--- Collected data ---
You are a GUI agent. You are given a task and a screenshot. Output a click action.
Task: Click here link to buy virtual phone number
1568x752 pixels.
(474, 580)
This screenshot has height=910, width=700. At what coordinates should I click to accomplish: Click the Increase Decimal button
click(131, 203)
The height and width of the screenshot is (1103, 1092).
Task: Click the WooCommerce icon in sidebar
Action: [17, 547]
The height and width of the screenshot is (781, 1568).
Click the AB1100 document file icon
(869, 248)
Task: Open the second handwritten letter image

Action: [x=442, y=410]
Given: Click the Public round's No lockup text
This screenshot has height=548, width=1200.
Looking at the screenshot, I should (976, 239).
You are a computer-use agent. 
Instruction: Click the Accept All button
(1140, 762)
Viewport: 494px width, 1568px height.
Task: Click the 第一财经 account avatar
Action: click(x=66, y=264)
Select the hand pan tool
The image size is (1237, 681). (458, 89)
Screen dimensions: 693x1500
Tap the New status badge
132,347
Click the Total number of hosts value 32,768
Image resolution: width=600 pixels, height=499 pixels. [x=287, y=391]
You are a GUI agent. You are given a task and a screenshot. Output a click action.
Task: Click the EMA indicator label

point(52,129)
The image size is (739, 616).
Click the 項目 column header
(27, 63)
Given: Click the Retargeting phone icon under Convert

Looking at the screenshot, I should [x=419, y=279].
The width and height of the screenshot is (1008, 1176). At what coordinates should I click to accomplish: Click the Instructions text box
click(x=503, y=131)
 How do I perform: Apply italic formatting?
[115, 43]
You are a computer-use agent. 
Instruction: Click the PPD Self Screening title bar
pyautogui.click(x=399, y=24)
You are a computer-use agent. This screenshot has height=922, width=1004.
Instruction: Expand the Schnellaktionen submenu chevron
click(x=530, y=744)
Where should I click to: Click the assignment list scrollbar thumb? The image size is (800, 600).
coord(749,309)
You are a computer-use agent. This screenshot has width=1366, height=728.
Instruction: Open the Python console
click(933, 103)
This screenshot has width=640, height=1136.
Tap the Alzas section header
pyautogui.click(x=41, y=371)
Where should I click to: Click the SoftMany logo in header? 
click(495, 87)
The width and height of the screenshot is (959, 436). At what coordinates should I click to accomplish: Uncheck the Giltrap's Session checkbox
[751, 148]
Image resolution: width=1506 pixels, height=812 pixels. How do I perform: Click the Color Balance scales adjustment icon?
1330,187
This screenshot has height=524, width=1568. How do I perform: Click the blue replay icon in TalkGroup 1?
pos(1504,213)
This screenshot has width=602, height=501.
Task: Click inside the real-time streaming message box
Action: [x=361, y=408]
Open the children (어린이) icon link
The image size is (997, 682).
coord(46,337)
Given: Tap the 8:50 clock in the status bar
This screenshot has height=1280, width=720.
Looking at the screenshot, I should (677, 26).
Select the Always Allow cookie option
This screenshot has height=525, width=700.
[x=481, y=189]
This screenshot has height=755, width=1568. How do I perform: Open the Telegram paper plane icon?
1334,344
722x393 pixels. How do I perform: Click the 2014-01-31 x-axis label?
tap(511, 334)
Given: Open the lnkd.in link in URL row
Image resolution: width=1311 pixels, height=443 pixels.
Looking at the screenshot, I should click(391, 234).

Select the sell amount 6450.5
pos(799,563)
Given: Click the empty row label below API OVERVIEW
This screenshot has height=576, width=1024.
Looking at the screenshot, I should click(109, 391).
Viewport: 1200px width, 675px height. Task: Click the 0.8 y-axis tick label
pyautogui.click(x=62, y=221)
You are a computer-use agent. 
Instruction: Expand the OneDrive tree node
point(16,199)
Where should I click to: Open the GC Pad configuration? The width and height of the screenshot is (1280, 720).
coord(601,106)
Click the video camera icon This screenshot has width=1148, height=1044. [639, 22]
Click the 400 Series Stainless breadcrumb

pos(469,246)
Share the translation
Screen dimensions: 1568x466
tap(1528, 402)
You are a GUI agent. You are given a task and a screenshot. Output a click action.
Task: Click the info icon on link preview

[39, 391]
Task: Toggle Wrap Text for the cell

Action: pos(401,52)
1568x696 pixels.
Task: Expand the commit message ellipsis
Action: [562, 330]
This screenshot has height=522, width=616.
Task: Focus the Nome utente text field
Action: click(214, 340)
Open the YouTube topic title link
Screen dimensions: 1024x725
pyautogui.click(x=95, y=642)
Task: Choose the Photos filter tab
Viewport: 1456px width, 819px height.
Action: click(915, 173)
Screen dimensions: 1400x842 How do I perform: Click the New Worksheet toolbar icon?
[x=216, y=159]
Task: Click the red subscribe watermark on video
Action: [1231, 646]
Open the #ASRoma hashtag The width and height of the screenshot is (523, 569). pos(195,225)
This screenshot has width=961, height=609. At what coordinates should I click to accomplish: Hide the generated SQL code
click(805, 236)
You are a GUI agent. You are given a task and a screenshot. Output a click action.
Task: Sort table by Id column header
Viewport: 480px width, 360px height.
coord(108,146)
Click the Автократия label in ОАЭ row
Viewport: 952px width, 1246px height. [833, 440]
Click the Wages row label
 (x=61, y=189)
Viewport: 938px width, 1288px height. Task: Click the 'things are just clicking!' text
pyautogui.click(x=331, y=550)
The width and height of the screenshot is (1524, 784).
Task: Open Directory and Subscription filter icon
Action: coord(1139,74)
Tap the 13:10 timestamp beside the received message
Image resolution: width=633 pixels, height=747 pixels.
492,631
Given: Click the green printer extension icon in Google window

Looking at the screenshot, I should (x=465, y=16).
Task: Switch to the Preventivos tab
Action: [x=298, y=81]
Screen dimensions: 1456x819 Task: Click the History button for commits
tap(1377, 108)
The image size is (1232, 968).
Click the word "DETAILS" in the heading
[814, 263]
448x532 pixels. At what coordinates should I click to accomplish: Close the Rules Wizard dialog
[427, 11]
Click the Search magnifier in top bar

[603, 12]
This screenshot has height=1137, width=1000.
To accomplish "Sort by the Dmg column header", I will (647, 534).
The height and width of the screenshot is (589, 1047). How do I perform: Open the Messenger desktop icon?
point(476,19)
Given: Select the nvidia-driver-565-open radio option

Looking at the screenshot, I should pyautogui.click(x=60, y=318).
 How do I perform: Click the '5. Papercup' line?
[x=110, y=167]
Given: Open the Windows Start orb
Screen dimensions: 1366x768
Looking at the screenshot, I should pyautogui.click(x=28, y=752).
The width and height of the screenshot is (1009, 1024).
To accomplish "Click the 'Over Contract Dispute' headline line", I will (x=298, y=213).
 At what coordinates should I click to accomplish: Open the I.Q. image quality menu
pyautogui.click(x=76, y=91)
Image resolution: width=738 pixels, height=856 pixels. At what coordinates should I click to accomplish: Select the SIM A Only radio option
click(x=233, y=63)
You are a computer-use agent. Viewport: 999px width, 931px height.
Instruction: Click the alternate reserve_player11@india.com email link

--- EXERCISE ---
Give back, exactly as written, the stretch from the line with "Task: Click the EMA indicator label" through the line with "has height=922, width=1004.", and no other lines from the records above.

--- OUTPUT FOR THIS TASK ---
Task: Click the EMA indicator label

point(52,129)
The image size is (739, 616).
Click the 項目 column header
(27, 63)
Given: Click the Retargeting phone icon under Convert

Looking at the screenshot, I should [x=419, y=279].
The width and height of the screenshot is (1008, 1176). At what coordinates should I click to accomplish: Click the Instructions text box
click(x=503, y=131)
 How do I perform: Apply italic formatting?
[115, 43]
You are a computer-use agent. 
Instruction: Click the PPD Self Screening title bar
pyautogui.click(x=399, y=24)
You are a computer-use agent. This screenshot has height=922, width=1004.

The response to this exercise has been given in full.